Science Fiction and Fantasy Association of New Zealand

Halting State Halting State
by Charles Stross
Orbit Books

Supplied for review by Hachette New Zealand

Reviewed By: Simon Litten

You’re the new hire, the new resident subject matter, you’re at your first inter-departmental team meeting and everyone is talking acronyms…and you’re called on to demonstrate something simple like walking on water. While this is not the premise of Mr Stross’s latest novel, it is certainly the pervasive atmosphere.

Halting State is a near-future spy thriller, based around online computer gaming and Stross’s own predictions for convergent developments in cellphones, iPods, PDAs, and the like, and surveillance technology.

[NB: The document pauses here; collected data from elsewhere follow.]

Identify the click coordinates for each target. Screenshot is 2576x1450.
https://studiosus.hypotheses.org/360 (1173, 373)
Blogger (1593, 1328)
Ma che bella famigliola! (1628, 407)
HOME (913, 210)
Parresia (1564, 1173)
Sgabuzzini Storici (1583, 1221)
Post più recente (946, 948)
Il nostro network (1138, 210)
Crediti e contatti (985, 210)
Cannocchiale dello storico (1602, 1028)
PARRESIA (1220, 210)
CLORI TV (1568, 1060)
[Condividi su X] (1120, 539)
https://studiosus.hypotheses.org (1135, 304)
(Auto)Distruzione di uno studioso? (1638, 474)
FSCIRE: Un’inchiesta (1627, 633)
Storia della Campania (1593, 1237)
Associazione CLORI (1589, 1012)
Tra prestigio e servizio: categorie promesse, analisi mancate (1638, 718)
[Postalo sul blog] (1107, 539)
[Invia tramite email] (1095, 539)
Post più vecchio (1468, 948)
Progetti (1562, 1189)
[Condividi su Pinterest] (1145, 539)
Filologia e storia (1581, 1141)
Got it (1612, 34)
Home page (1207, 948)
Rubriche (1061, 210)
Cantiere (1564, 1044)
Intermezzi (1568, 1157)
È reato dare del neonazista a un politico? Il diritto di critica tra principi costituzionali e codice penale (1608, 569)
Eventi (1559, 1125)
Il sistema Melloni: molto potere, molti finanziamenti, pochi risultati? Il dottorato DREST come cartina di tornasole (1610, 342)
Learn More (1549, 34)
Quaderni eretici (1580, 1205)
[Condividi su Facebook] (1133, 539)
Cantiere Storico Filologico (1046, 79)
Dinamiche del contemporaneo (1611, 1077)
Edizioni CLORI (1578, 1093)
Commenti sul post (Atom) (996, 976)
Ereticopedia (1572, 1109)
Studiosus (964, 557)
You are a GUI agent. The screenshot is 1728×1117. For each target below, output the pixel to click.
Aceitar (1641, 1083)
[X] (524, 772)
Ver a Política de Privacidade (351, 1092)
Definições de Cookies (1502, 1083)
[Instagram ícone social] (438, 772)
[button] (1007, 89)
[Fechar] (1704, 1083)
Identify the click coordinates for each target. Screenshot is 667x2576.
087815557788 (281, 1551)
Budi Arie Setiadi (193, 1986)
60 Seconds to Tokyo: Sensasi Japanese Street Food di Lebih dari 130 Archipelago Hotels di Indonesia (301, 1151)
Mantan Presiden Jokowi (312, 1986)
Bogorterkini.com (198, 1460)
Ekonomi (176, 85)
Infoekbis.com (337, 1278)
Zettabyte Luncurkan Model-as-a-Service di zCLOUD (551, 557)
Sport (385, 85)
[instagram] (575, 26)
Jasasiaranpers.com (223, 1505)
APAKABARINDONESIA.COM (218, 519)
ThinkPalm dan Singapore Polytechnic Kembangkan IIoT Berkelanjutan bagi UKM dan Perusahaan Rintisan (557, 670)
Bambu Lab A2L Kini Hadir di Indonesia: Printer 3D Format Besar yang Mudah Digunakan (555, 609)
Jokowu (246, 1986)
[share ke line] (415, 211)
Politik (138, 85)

The story is told from three separate character points of view; sometimes in sequence and sometimes in parallel. Most of the time this three-way point of view works, but I kept feeling that there were really only two characters, and at times that they were swapping clothes and personalities. The other difficulty, if I could describe it as such, I had with the writing was the acronym heavy language with said acronyms sometimes explained chapters after they were introduced. However, given the context of the acronym use and the type of story the presence of to-be-guessed-at abbreviations was forgivable.

Those quibbles aside, and for me they were only quibbles, this book was a real page turner with some laugh out loud moments. I enjoyed it. Given Stross’s tendency to write revisit characters and scenarios, I look forward to reading the sequels to this book – whenever he may chose to write them.